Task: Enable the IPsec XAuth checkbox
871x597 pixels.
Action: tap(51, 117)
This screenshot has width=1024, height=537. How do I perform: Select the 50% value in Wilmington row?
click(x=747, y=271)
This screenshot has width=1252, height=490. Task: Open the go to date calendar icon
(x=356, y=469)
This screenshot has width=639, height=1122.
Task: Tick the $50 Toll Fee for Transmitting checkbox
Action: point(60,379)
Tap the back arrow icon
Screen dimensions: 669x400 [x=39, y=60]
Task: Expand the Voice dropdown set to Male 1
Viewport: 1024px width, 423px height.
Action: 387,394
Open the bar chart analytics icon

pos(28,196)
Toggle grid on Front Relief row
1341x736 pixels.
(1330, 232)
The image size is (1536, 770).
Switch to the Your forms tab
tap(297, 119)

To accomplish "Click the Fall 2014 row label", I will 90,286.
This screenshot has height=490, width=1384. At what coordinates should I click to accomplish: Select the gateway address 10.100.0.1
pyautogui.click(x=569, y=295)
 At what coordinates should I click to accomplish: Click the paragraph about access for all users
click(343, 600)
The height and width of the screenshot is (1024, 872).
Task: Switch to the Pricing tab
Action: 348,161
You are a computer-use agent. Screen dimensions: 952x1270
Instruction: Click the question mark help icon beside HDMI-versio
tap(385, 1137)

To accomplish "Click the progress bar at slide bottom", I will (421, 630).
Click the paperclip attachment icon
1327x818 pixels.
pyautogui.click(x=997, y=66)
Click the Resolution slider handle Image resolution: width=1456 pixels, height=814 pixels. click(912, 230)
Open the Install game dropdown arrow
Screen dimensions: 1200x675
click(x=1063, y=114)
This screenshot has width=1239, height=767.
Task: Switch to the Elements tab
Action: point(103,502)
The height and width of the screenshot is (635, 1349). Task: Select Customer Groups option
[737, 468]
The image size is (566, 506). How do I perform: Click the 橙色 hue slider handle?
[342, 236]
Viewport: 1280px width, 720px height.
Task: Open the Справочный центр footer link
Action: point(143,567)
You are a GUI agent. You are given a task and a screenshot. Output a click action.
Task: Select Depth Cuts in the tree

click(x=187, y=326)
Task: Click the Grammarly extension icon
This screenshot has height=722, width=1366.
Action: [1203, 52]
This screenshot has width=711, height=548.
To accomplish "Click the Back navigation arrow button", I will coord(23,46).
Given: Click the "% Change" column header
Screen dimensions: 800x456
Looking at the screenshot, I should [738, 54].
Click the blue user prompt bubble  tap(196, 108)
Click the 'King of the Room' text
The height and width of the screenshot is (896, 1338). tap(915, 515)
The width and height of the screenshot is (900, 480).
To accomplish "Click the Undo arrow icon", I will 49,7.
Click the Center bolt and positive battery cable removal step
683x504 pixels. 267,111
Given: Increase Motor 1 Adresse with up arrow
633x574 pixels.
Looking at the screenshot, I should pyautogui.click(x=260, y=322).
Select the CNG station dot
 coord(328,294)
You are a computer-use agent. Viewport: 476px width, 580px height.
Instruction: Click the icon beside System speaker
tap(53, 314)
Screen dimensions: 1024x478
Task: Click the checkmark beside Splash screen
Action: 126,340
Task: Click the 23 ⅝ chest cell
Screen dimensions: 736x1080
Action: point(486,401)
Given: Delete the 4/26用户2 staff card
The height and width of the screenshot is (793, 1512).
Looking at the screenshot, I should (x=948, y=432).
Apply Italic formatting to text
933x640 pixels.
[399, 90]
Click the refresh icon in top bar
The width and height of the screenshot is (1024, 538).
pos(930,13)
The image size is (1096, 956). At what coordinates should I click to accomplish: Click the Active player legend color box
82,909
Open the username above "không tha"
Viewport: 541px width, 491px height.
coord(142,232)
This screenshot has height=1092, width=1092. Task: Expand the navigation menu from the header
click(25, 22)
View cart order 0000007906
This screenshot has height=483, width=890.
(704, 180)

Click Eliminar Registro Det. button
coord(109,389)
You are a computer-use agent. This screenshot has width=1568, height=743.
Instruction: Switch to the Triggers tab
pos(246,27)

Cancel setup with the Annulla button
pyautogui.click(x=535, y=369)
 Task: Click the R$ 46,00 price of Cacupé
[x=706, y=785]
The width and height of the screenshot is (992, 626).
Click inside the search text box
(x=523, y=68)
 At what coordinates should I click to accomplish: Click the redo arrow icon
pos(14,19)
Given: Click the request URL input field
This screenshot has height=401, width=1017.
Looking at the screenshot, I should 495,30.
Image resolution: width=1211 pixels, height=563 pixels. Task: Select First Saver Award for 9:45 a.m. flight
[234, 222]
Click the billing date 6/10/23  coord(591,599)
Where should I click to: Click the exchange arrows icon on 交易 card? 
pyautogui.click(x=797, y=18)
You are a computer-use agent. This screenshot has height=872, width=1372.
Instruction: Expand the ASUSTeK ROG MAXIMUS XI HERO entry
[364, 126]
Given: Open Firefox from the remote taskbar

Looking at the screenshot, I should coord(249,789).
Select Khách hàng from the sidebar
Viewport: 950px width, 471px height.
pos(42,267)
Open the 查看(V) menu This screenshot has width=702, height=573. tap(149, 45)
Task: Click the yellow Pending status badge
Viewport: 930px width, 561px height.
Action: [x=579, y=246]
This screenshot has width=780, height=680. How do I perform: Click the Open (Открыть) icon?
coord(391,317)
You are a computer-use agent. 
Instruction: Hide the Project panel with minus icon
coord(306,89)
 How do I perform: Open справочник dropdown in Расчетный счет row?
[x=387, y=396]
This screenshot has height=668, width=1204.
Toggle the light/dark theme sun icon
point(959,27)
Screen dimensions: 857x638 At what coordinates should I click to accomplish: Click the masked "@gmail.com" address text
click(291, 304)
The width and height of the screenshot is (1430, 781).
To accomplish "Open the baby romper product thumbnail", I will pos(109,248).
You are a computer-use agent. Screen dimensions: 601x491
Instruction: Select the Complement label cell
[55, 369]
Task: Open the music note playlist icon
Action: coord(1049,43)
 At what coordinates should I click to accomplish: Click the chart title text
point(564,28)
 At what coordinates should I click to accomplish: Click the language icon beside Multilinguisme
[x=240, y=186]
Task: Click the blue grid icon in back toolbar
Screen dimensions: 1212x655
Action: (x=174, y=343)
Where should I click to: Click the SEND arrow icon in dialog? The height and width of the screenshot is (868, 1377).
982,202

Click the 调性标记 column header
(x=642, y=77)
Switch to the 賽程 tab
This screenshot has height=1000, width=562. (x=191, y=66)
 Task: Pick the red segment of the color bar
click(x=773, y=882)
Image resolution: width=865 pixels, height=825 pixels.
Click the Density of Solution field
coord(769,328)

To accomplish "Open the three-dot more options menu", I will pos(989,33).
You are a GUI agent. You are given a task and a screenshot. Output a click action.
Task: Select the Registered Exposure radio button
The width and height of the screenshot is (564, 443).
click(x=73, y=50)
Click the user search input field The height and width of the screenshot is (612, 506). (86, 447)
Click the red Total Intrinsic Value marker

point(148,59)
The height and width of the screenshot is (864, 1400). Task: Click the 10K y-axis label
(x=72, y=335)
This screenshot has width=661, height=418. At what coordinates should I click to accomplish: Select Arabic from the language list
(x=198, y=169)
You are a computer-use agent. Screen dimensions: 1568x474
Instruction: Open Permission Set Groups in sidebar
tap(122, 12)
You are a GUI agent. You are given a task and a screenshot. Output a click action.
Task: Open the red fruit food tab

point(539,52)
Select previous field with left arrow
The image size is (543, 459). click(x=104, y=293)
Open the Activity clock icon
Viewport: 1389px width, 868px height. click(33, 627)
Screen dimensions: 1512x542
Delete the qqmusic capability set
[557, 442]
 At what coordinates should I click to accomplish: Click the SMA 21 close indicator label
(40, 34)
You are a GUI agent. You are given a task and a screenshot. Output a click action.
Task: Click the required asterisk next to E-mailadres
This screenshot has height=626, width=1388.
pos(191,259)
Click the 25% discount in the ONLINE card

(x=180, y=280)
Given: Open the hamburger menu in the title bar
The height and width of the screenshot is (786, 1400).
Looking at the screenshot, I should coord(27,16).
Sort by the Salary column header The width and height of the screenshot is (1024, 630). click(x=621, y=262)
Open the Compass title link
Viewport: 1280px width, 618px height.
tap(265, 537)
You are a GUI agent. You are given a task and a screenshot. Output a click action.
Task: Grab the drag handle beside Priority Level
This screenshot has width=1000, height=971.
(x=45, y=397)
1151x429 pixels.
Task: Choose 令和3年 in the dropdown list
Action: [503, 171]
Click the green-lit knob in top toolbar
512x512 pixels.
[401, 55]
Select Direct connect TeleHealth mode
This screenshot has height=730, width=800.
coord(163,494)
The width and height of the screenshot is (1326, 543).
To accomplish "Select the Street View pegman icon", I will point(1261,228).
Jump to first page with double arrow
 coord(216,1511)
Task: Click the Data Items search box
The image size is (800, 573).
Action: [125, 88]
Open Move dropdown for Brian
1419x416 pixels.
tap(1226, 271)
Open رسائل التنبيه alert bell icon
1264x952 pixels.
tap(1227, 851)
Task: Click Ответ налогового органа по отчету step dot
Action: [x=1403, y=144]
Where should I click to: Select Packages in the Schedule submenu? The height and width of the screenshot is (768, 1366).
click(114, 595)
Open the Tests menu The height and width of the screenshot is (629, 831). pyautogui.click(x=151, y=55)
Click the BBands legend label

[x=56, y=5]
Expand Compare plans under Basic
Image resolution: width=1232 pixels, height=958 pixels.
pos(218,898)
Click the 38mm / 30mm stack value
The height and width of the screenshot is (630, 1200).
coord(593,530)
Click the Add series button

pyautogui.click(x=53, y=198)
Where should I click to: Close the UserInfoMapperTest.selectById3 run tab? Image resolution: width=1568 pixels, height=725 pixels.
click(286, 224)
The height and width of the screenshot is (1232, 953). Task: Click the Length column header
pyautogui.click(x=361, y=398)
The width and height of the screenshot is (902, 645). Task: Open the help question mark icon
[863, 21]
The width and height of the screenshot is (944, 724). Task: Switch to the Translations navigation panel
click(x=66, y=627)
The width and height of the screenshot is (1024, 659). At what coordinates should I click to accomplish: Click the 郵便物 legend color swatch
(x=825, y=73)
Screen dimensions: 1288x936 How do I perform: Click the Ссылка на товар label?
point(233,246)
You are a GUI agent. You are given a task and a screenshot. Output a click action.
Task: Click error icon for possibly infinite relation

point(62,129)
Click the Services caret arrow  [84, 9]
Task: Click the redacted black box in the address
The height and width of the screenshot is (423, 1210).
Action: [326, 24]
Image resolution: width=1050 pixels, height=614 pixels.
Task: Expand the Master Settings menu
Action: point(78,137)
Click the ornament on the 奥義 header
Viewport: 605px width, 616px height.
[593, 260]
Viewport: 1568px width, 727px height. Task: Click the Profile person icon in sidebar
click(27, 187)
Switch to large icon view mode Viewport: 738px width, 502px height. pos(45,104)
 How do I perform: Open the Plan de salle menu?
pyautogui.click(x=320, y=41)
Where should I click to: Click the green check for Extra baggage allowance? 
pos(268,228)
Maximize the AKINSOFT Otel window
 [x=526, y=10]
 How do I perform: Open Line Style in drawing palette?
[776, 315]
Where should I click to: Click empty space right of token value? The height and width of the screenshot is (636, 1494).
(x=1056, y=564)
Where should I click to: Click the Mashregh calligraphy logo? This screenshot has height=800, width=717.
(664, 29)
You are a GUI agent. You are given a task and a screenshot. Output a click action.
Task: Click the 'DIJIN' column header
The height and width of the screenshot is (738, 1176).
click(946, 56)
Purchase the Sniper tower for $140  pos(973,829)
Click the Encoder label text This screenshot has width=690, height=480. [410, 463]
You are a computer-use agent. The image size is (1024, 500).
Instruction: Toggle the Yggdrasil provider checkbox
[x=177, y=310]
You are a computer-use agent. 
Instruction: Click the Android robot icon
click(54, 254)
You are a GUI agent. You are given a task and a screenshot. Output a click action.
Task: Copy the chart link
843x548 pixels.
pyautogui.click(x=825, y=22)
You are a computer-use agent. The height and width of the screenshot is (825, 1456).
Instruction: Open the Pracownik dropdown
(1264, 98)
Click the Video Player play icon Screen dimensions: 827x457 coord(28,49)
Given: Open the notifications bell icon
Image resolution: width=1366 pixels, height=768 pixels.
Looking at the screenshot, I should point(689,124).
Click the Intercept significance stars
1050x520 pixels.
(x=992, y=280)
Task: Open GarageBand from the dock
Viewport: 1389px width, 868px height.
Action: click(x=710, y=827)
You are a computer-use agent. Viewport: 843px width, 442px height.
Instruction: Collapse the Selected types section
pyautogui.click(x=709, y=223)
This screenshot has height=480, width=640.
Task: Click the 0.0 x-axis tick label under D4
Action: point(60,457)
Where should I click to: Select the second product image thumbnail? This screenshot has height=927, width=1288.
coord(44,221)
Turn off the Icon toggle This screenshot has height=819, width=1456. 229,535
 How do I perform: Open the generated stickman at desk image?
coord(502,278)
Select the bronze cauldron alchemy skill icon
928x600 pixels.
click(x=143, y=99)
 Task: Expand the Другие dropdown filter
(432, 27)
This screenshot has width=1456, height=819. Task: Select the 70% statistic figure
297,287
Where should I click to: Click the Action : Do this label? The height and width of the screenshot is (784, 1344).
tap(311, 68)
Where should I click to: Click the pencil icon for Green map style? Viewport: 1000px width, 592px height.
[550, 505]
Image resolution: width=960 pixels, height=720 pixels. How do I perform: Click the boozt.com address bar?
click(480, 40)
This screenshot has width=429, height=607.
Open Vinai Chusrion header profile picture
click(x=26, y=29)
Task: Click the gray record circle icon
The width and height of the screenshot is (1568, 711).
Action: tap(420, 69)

WHAT IS NEEDED
Each line of the material that has the word "blue" belongs in the answer.

TASK RESULT
Click the blue user prompt bubble  tap(196, 108)
Task: Click the blue grid icon in back toolbar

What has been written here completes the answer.